# INSTRUCTION
Render everything from the start of the data down to and including the line that contains "coord(69,138)" as a JSON list of strings, one string per line. Skip blank lines and leave the pictures out.

START EXCERPTED DATA

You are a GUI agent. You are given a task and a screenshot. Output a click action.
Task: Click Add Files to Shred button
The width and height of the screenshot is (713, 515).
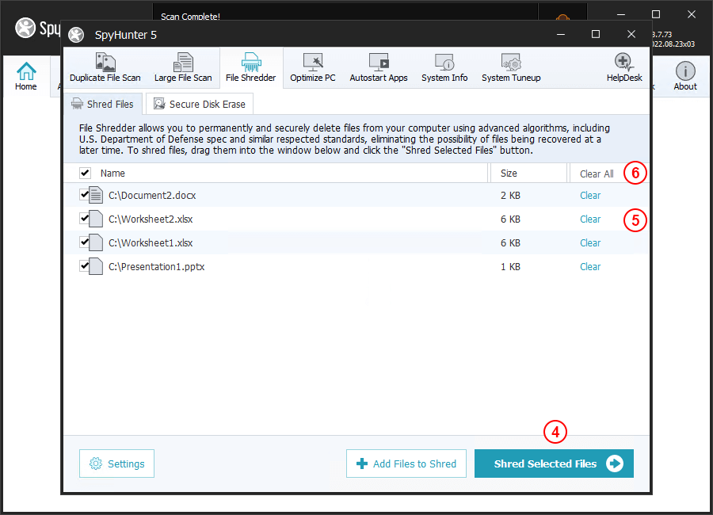tap(406, 464)
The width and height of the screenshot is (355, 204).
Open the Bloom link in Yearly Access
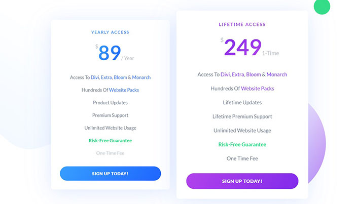(120, 77)
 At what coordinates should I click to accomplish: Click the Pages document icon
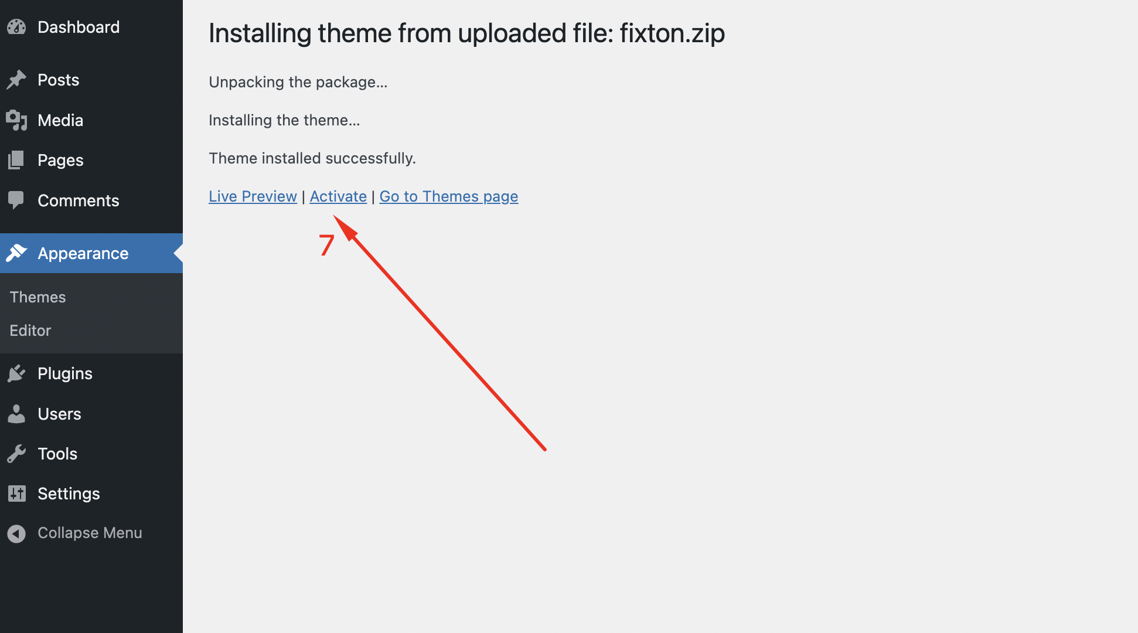(16, 160)
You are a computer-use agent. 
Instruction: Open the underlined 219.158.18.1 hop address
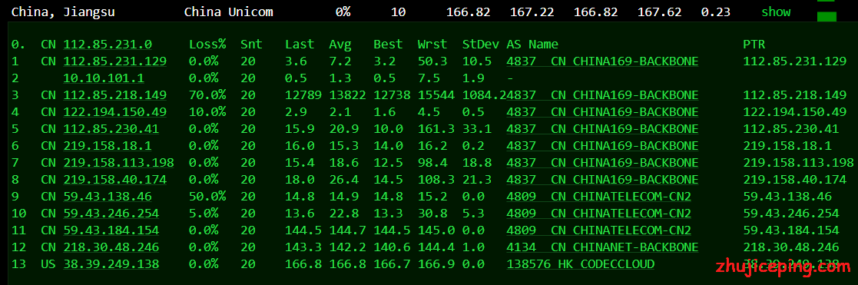(108, 147)
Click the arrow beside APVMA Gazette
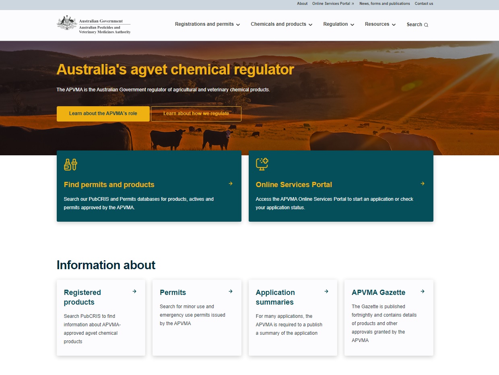499x375 pixels. (x=423, y=291)
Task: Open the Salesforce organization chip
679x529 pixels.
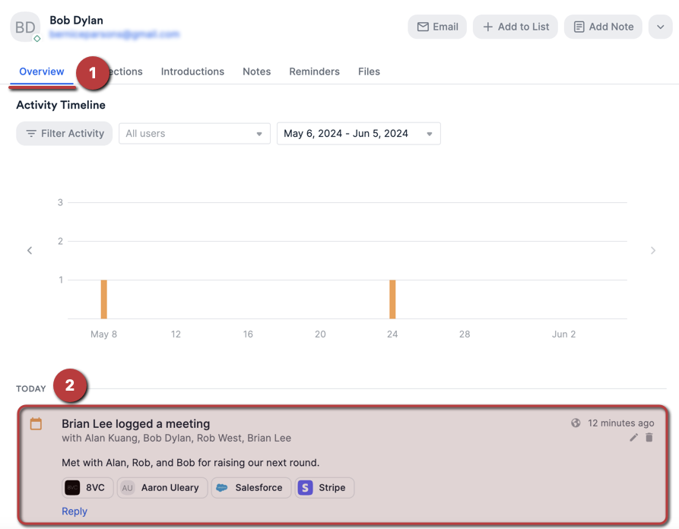Action: point(251,488)
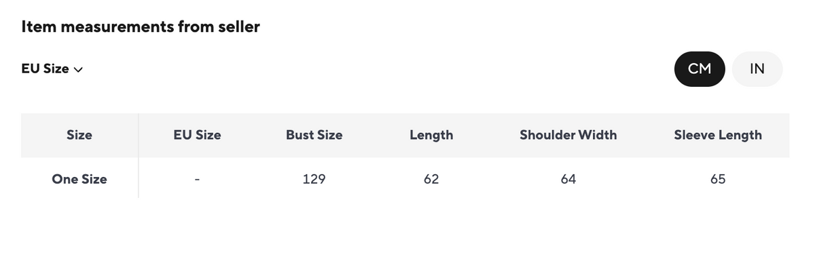Click the EU Size column header

(197, 135)
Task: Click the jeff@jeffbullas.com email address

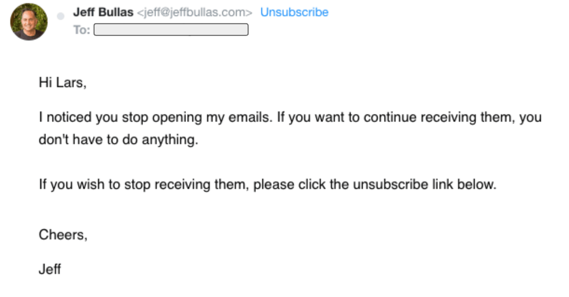Action: click(x=195, y=12)
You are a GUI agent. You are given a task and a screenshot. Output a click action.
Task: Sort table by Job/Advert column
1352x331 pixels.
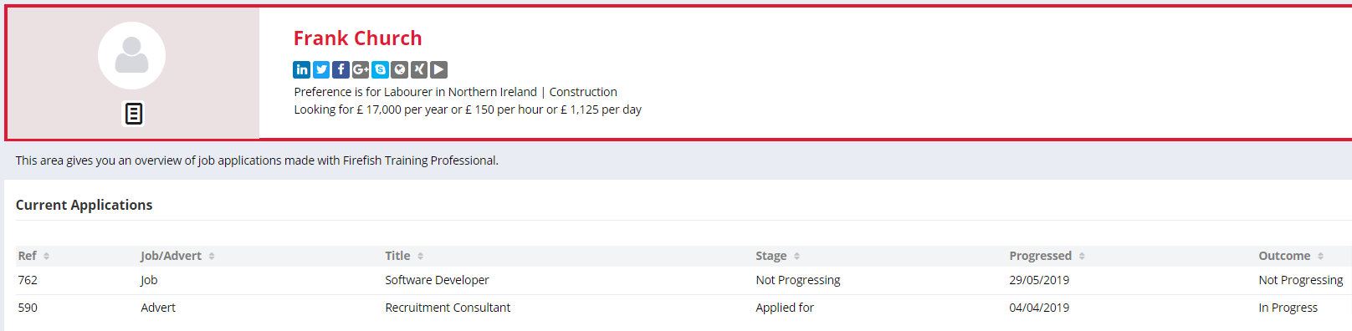178,256
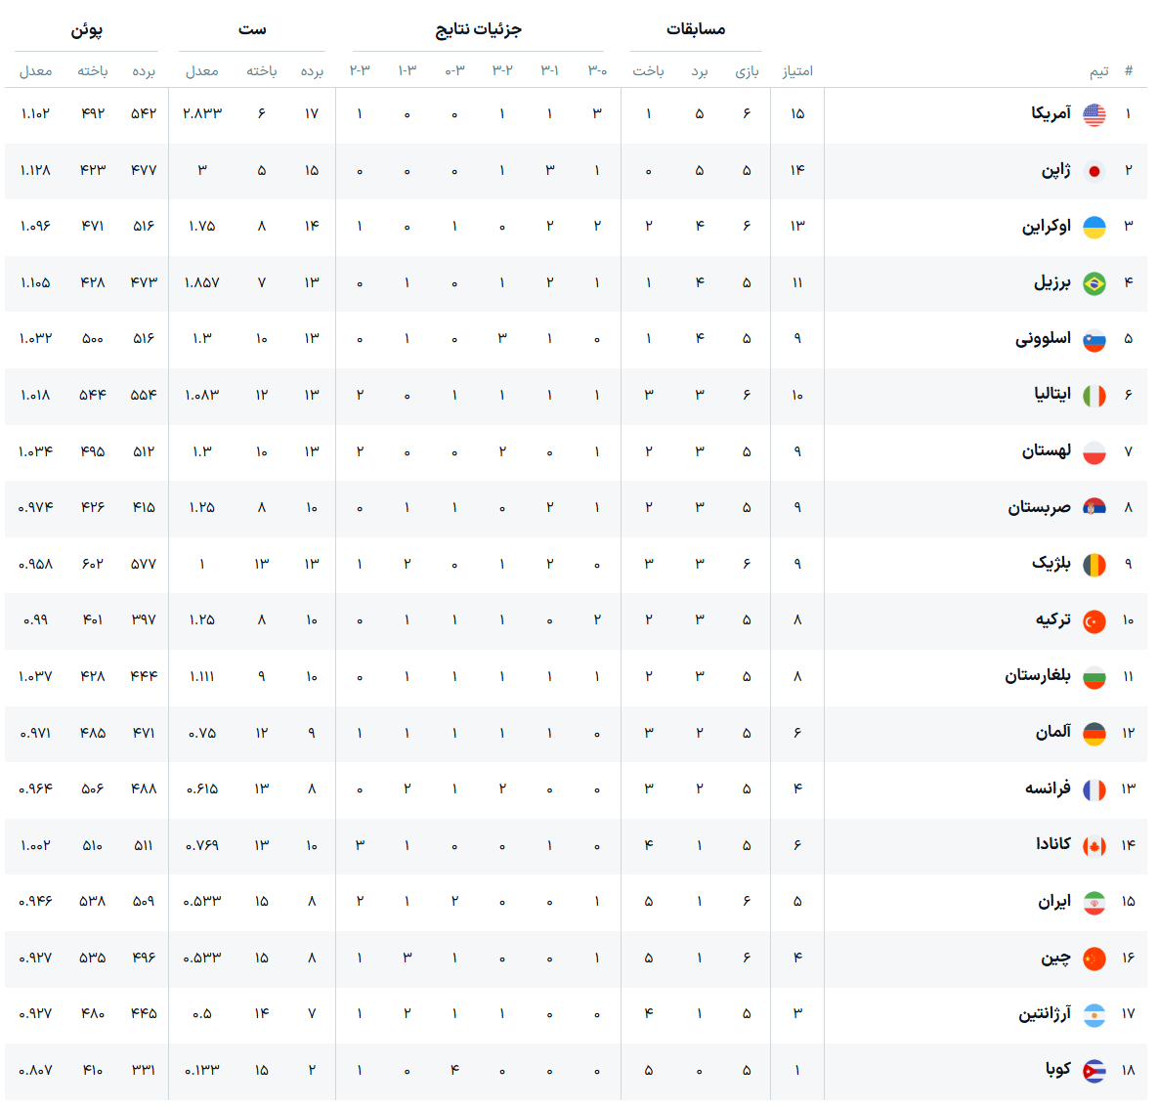Open team name لهستان
Image resolution: width=1158 pixels, height=1108 pixels.
(x=1047, y=451)
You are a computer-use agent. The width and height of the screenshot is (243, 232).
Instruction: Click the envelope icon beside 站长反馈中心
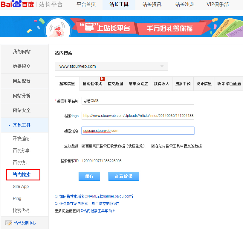coord(9,223)
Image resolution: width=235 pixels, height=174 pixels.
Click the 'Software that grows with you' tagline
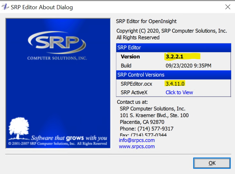coord(69,138)
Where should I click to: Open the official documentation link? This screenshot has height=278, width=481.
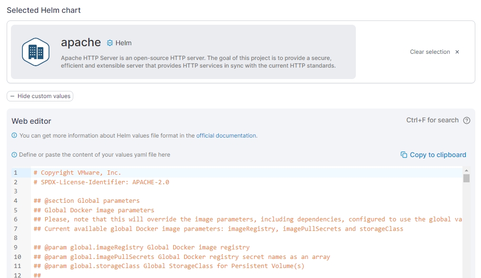[x=226, y=136]
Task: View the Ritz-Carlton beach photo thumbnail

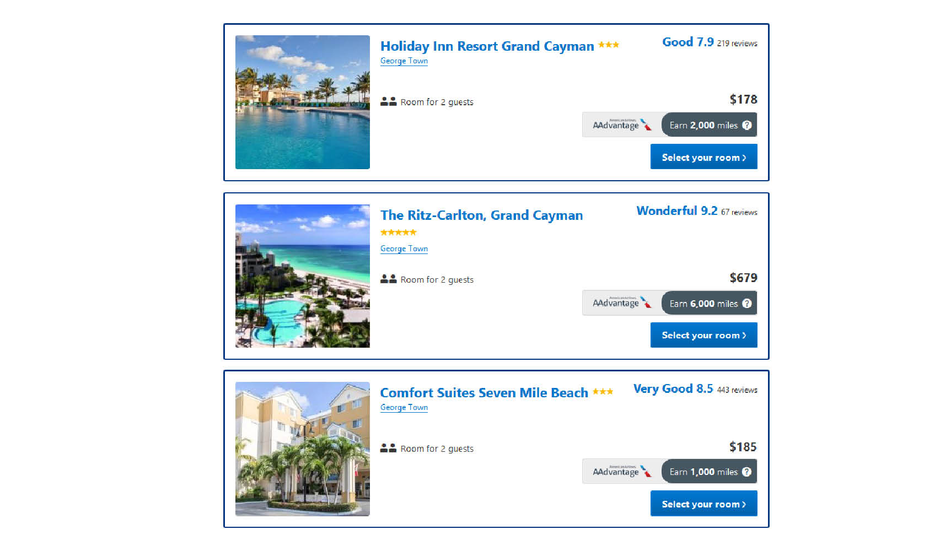Action: (303, 276)
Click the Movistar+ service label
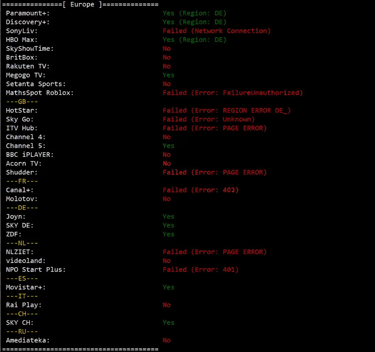This screenshot has width=375, height=352. 26,287
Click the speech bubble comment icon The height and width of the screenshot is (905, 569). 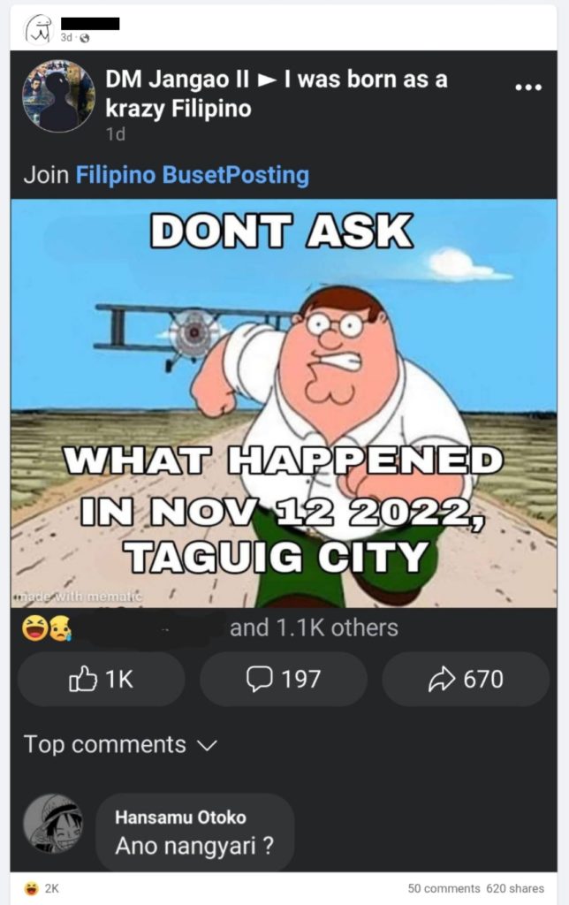pyautogui.click(x=259, y=679)
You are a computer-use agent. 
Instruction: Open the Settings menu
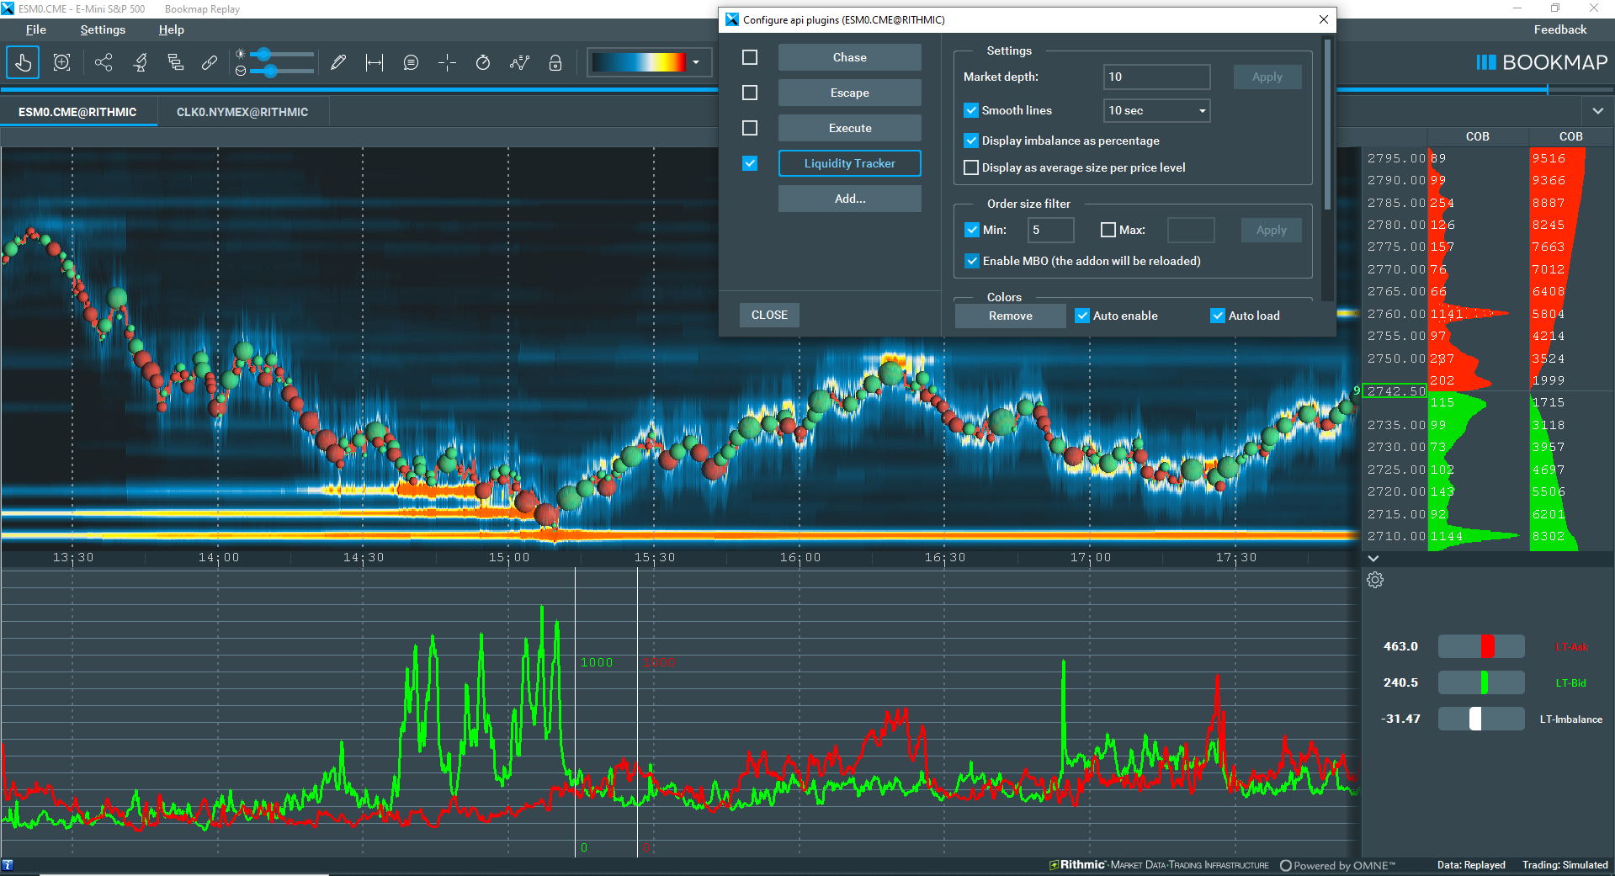103,29

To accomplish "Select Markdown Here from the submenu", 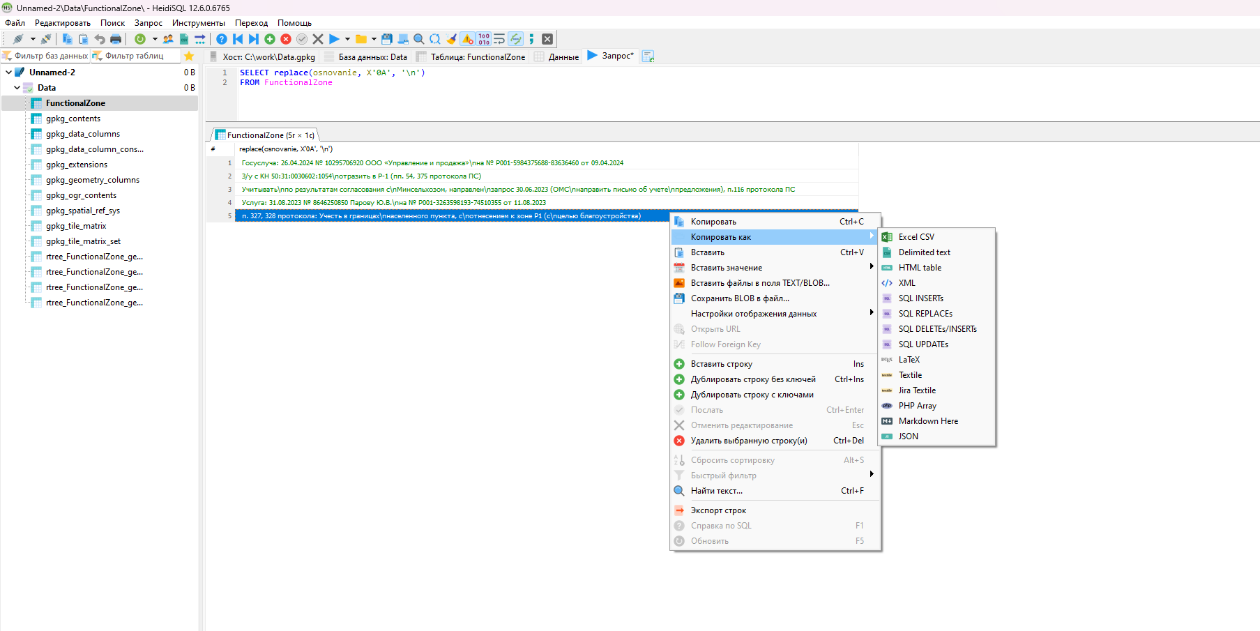I will coord(928,421).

END EXCERPTED DATA

# EXERCISE ANSWER
[
  "You are a GUI agent. You are given a task and a screenshot. Output a click action.",
  "Task: Click Add Files to Shred button",
  "The width and height of the screenshot is (713, 515).",
  "tap(406, 464)",
  "The width and height of the screenshot is (355, 204).",
  "Open the Bloom link in Yearly Access",
  "(120, 77)",
  " At what coordinates should I click to accomplish: Click the Pages document icon",
  "(16, 160)",
  "You are a computer-use agent. ",
  "Instruction: Open the underlined 219.158.18.1 hop address",
  "(108, 147)",
  "Click the arrow beside APVMA Gazette",
  "499x375 pixels. (x=423, y=291)",
  "Task: Open the Salesforce organization chip",
  "679x529 pixels.",
  "Action: point(251,488)",
  "Click the EU Size column header",
  "(197, 135)",
  "Task: Click the jeff@jeffbullas.com email address",
  "Action: click(x=195, y=12)",
  "You are a GUI agent. You are given a task and a screenshot. Output a click action.",
  "Task: Sort table by Job/Advert column",
  "1352x331 pixels.",
  "178,256",
  "Open team name لهستان",
  "Image resolution: width=1158 pixels, height=1108 pixels.",
  "(x=1047, y=451)",
  "You are a computer-use agent. The width and height of the screenshot is (243, 232).",
  "Instruction: Click the envelope icon beside 站长反馈中心",
  "coord(9,223)",
  "Image resolution: width=235 pixels, height=174 pixels.",
  "Click the 'Software that grows with you' tagline",
  "coord(69,138)"
]